Thanks for the confirmation. From what I can see, asterisk assigns the channel when the IAX2 call first hits the switch and the freepbx dialplan just goes with it. If you’re aware of anywhere to change the format of the channel name outside of the dialplan please point me in the right direction?

[2021-10-23 17:04:34] DEBUG[29293][C-00000007]: stasis.c:613 stasis_topic_create_with_detail: Topic 'channel:1635005074.11': 0x7f83e8004530 created
[2021-10-23 17:04:34] DEBUG[29293][C-00000007]: channel.c:951 __ast_channel_alloc_ap: Channel 0x7f83e8002210 'IAX2/77.240.61.184:4569-2563' allocated

I could strip the : from the variable (cut probably) further up the dialplan, or, override macro-user-callerid (as I am now) to remove the offending IF. Neither are great and will no doubt cause me pain in the future as freepbx updates and something breaks.

Very few people use IAX, and I’m not familiar with its channel names.
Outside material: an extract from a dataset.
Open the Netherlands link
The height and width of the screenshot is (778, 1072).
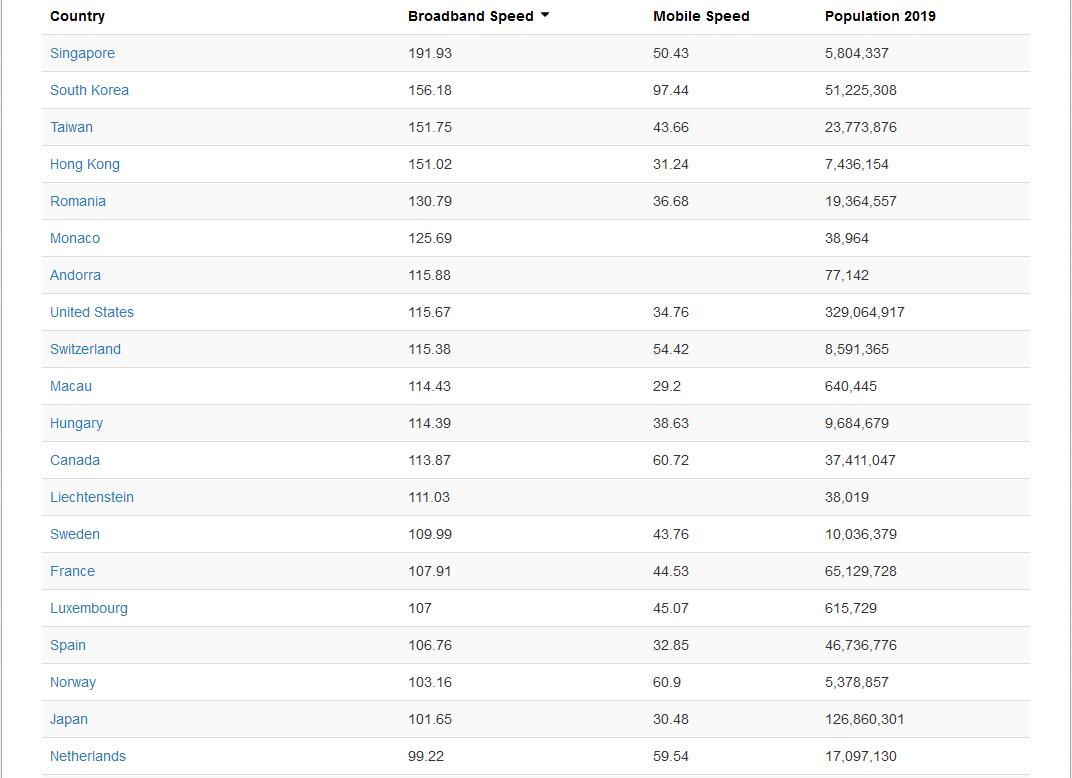87,756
However, I don’t understand why you should want to set the caller ID to be the channel name. Normally caller IDs are expected to have the form of telephone numbers.
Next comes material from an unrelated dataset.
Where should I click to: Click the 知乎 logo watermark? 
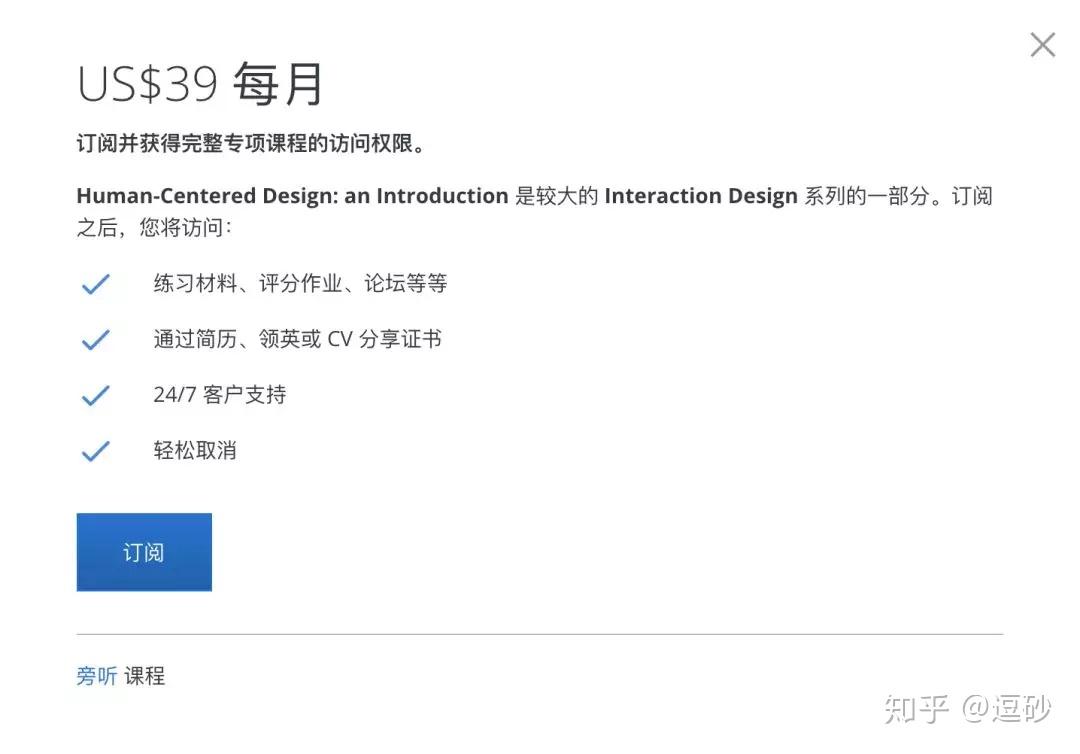(916, 707)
Channel names can change during a call. They are generally set on the first contact with the peer in the call, but, if the protocol allows transfers, they can change to reflect the new party.

E.g. for SIP, if the originate sends a REFER, Asterisk will start a new A leg, which might not even by SIP, and will change the name to reflect that new leg. In some cases, there may be a period in which the channel name is that of Local channel, which changes into the final channel name. Typically in this case, there will be a local channel, which will generate the channel towards the new A leg, but then be optimised into that new A leg, taking on its channel name.
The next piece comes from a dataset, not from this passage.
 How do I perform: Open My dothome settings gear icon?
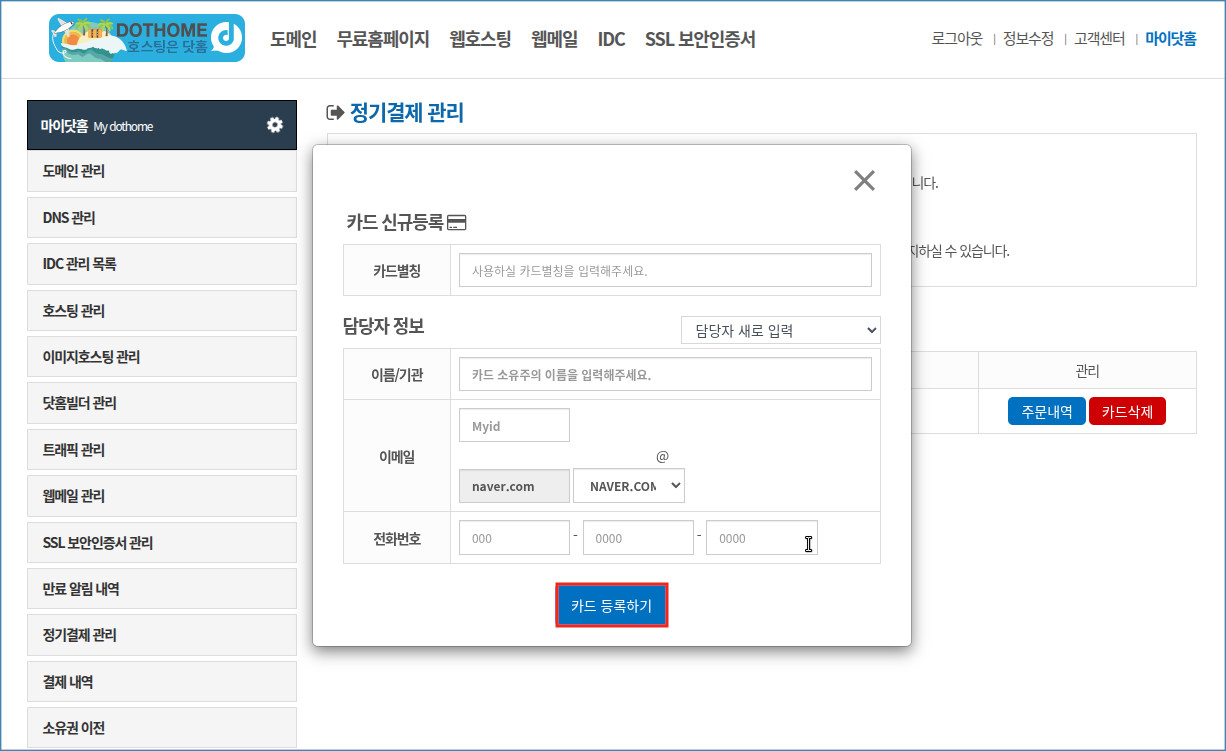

In the case of this sort of transfer, the UNIQUEID is actually more stable, and is an equally valid way of naming the channel.

Very few people use IAX, and I’m not familiar with its channel names. However, I don’t understand why you should want to set the caller ID to be the channel name. Normally caller IDs are expected to have the form of telephone numbers.

Just for clarity because this is starting to be a long post, I want CALLERID(number) to be a number, it is a number until it reaches the IF (step 6) in macro-user-callerid which is part of freepbx and is called from the inbound call context. For whatever reason IAX2 channel ID has : in it, and Freepbx just passes that on through and this breaks the macro and malforms my callerid. FWIW this works great on SIP because SIP doesn’t include a : in its channel name but for various reasons IAX2 is the chosen protocol for this inbound route.

From the abundance of knowledge you’ve provided here I don’t think I’m going to be able to fix this within the freepbx model and having an override for this macro, whilst not perfect, does the job for now. Hopefully the guys who work on Freepbx will fix this in their build at some point and everything will be ok.

Did you report this to their issue tracker? They can’t fix what they don’t know isn’t working.

My suspicion is that the only way this will get fixed is by clearer documentation. Asterisk isn’t doing anything wrong, it is just that there are subtleties in how it works. The OP is doing something very strange by trying to use an Asterisk channel name as a caller ID.

The way that this is presented in IAX2 Channel Name incoming - General Help - FreePBX Community Forums is that this is FreePBX standard code. I had assumed that it was user provided custom code.